Notes de Prod. : Cars - quatre roues

    en DVD le 06 Juin 2007
Après avoir entraîné les spectateurs du monde entier dans le monde magique des jouets, des insectes, des monstres, des poissons et des super héros, les maîtres de la magie et de l’animation des studios Pixar (« Les Indestructibles », « Le Monde de Nemo », « Monstres & Cie »…) et le réalisateur oscarisé John Lasseter (« Toy Story », « Toy Story 2 », « 1001 Pattes ») tracent la route avec une comédie d’aventure sur les chapeaux de roues dans le monde automobile.
Le réservoir plein d’humour, d’action, d’émotion et de prouesses techniques, CARS, QUATRE ROUES est un bonheur à haut indice d’octane pour les spectateurs de tous âges.
Ce film Pixar Animation Studios présenté par Walt Disney Pictures est accompagné par une musique et une nouvelle chanson signée par Randy Newman, lauréat d’un Oscar, et par des prestations originales de Sheryl Crow, James Taylor, Brad Paisley, des Rascal Flatts et de John Mayer.

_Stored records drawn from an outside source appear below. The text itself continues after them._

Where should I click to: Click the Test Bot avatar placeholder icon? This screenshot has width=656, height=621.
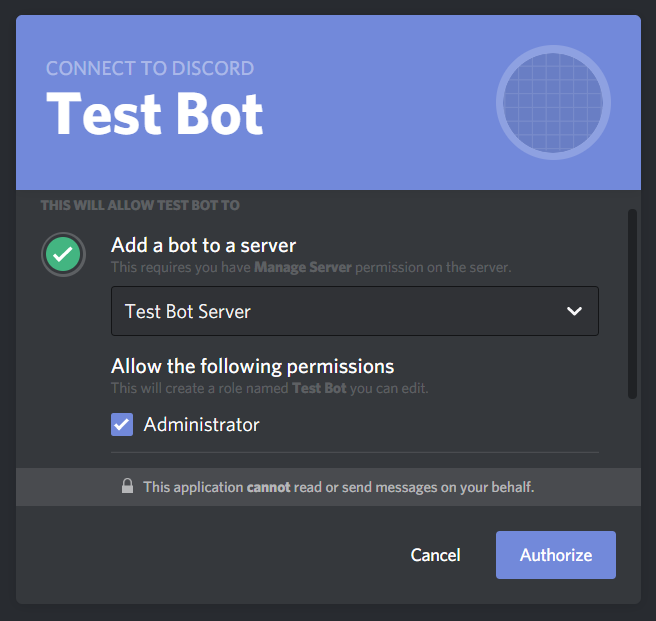pyautogui.click(x=553, y=102)
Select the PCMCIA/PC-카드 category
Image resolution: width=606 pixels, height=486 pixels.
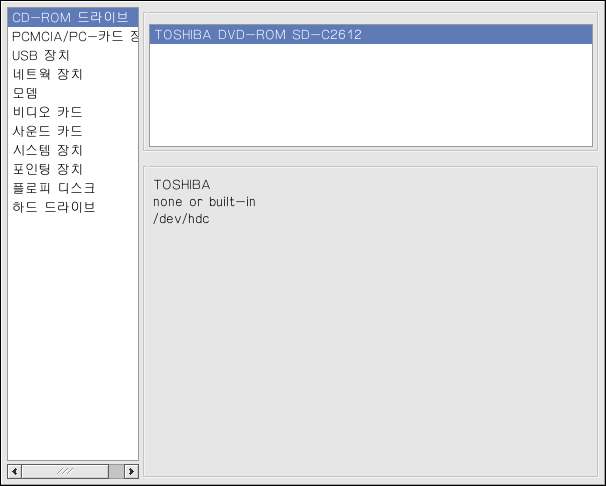[72, 36]
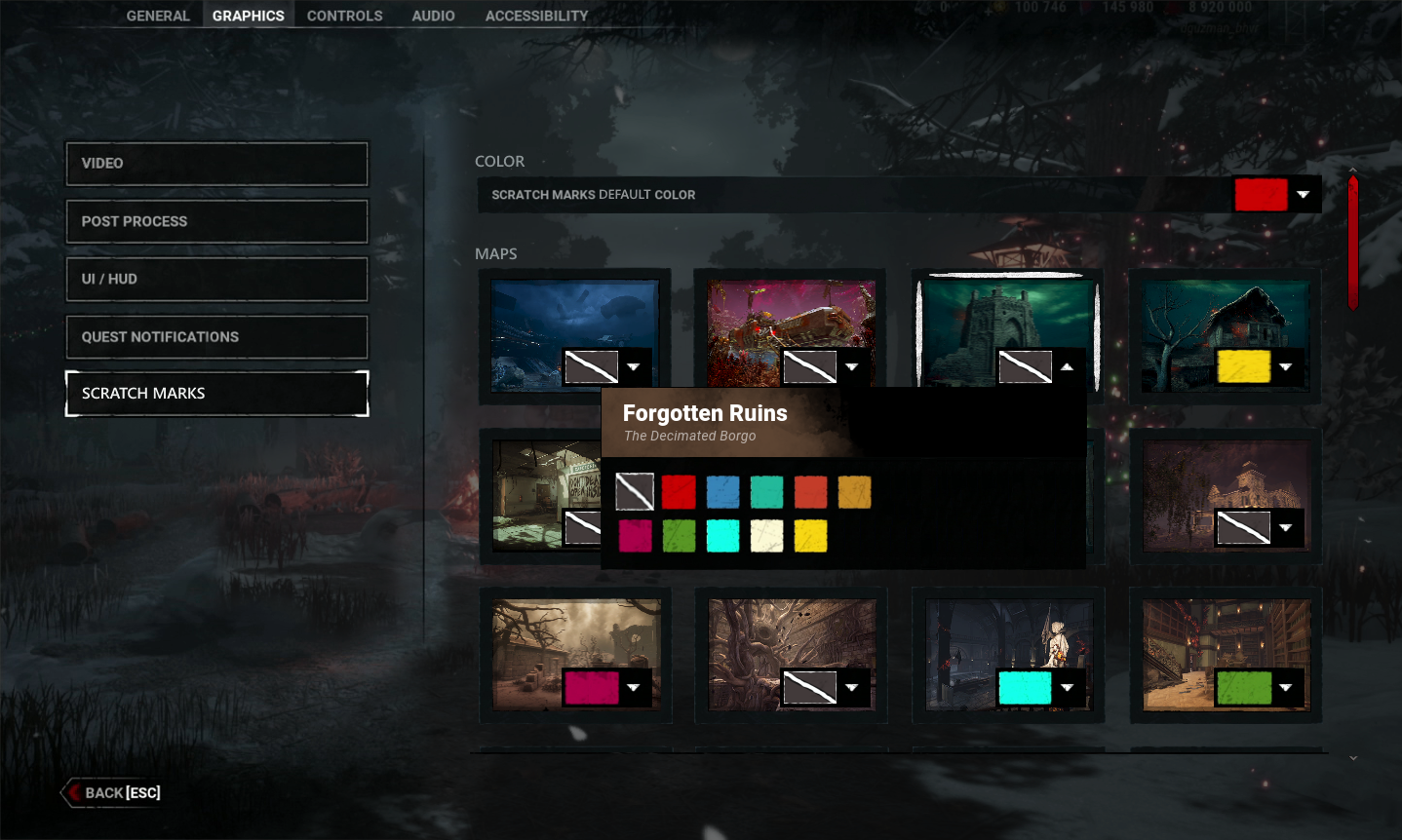Select the cyan swatch in the Forgotten Ruins palette
Image resolution: width=1402 pixels, height=840 pixels.
[x=722, y=535]
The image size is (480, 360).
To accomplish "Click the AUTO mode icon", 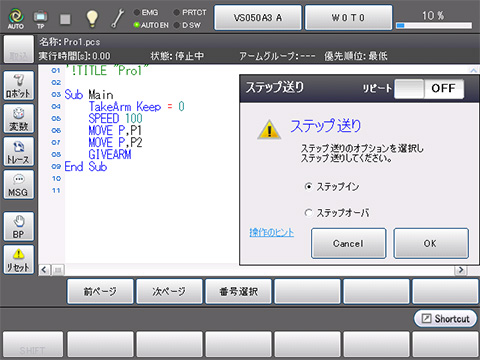I will 16,18.
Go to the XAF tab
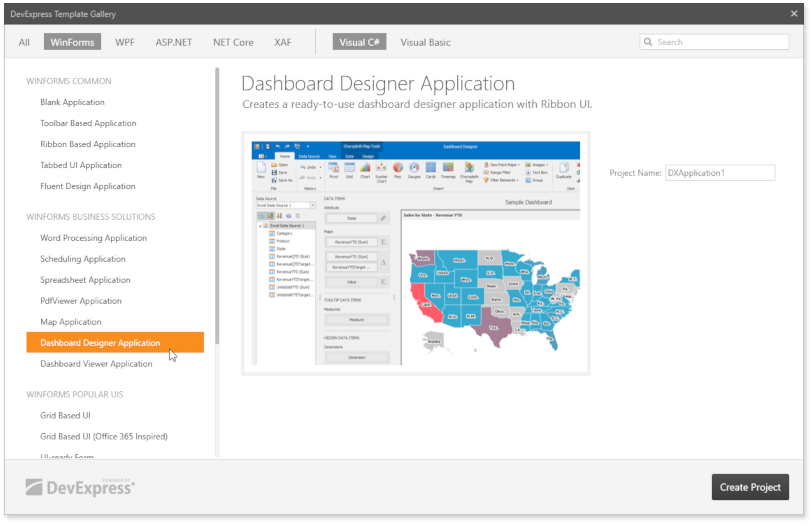 click(x=283, y=42)
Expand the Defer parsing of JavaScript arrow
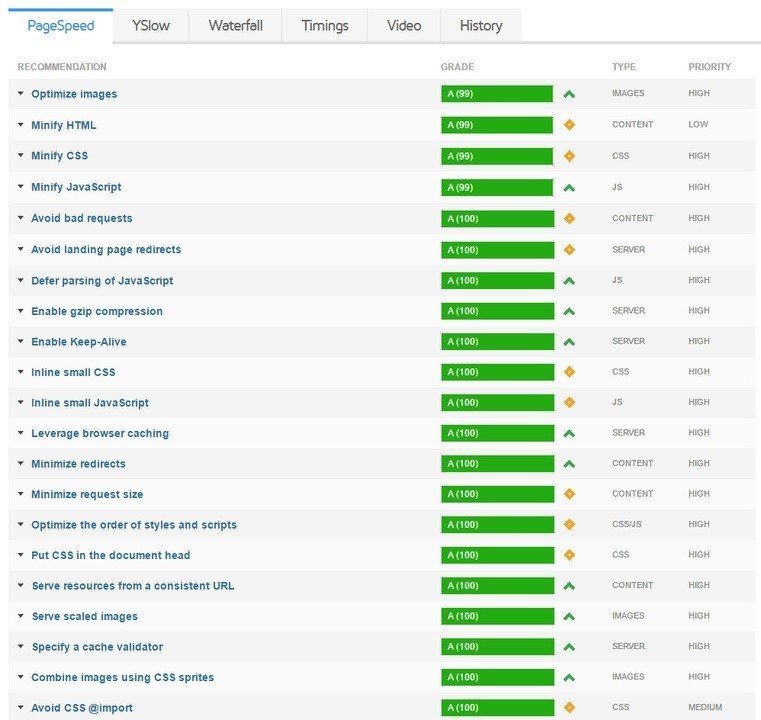Viewport: 761px width, 720px height. click(21, 281)
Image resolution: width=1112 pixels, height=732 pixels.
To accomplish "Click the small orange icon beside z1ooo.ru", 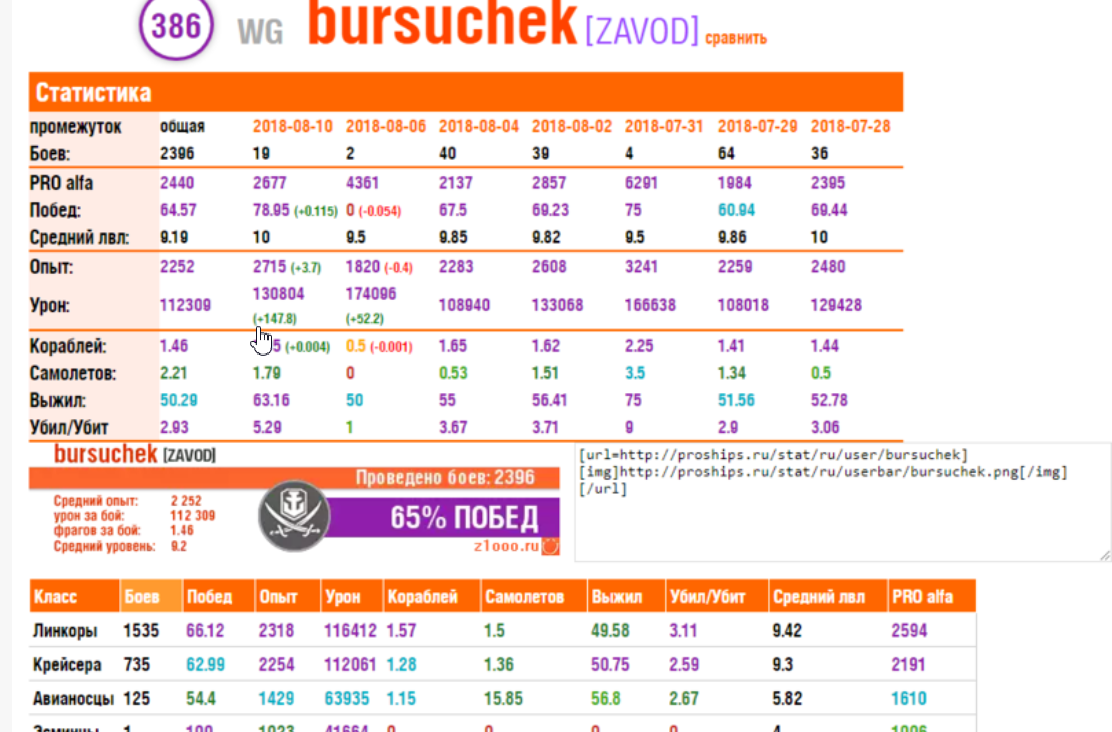I will [550, 547].
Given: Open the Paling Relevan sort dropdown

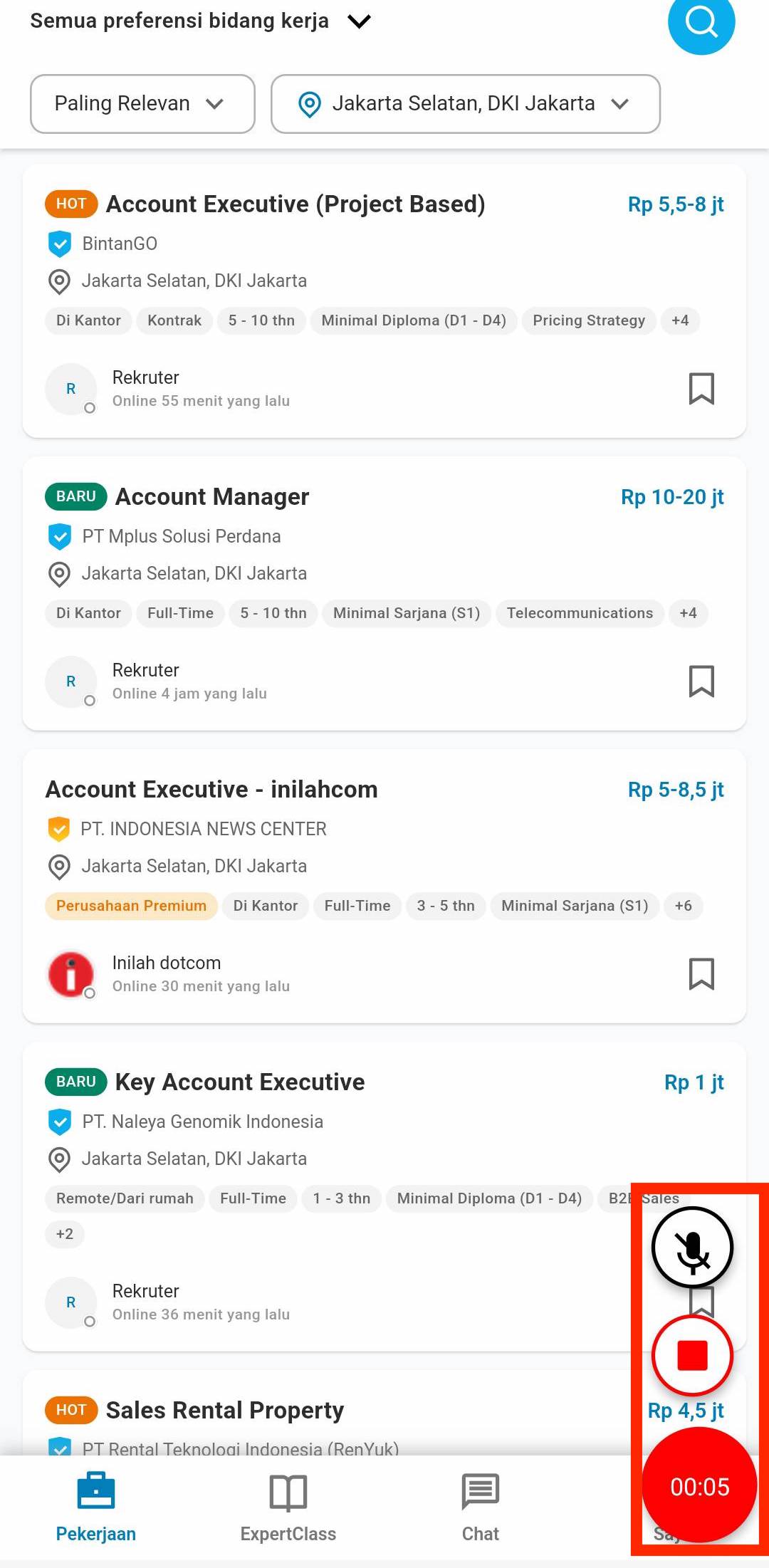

Flash McQueen (voix d’Owen Wilson), une splendide voiture de course dernier cri, découvre que dans la vie, franchir la ligne d’arrivée n’est pas l’essentiel, c’est le chemin parcouru qui compte ! Parti pour participer à la prestigieuse Piston Cup, où il devait affronter deux des meilleurs pros de la course, McQueen atterrit suite à une déviation dans la petite ville de Radiator Springs, sur la Route 66. Il va faire la connaissance de Sally (une Porsche 2002 au châssis de rêve qui doit sa voix à Bonnie Hunt), Doc Hudson (une Hudson Hornet 1951 au passé mystérieux, avec la voix de Paul Newman), et Mater (une dépanneuse rouillée mais à qui on peut faire confiance, qui a la voix de Larry the Cable Guy). Tous vont l’aider à découvrir qu’il y a des choses plus importantes que les trophées, la gloire et les sponsors…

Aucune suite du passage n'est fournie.